- Opening Delimiter -

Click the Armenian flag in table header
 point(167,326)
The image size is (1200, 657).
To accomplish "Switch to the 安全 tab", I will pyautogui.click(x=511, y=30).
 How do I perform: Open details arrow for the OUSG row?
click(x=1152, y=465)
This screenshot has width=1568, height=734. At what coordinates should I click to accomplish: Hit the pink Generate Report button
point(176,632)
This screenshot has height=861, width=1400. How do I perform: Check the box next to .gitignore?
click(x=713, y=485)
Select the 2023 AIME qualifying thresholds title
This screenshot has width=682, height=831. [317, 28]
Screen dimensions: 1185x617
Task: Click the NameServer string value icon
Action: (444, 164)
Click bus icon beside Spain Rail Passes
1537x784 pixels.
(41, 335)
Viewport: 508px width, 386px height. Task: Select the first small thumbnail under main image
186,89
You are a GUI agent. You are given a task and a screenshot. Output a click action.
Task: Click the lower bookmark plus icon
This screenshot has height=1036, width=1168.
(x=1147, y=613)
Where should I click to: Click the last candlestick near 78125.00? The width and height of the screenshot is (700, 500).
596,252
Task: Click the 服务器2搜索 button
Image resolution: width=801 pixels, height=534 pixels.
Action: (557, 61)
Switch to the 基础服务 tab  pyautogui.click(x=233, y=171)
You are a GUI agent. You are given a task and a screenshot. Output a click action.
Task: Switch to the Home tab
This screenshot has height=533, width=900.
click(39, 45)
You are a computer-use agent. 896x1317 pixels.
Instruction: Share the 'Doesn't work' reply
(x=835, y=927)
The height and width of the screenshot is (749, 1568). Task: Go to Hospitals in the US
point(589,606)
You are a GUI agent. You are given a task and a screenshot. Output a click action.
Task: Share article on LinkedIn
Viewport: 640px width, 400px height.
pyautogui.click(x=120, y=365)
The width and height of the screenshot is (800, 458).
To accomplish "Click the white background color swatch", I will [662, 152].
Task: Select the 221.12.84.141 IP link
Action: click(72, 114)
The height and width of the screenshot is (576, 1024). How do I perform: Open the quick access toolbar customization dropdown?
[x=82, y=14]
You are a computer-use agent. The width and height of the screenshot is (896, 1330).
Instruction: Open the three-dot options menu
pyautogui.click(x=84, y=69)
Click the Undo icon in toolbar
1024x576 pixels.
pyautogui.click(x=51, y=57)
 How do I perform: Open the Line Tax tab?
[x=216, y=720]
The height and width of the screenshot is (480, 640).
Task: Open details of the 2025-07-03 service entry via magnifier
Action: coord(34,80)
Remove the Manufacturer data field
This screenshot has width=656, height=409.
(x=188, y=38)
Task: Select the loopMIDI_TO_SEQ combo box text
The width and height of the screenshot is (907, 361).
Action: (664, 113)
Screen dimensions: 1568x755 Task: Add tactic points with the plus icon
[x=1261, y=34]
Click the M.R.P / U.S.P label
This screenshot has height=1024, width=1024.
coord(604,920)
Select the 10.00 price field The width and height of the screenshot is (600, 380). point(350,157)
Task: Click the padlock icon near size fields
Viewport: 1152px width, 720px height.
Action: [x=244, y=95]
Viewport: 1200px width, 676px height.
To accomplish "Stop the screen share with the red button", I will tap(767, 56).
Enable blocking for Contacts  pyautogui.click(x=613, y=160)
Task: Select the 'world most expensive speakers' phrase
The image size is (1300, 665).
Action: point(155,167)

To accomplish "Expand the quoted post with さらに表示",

- Closing Delimiter -

Work instructions — Which lines of the listing include the string "Switch"? Pull them out.

Response below —
To accomplish "Switch to the 安全 tab", I will pyautogui.click(x=511, y=30).
Switch to the 基础服务 tab  pyautogui.click(x=233, y=171)
Task: Switch to the Home tab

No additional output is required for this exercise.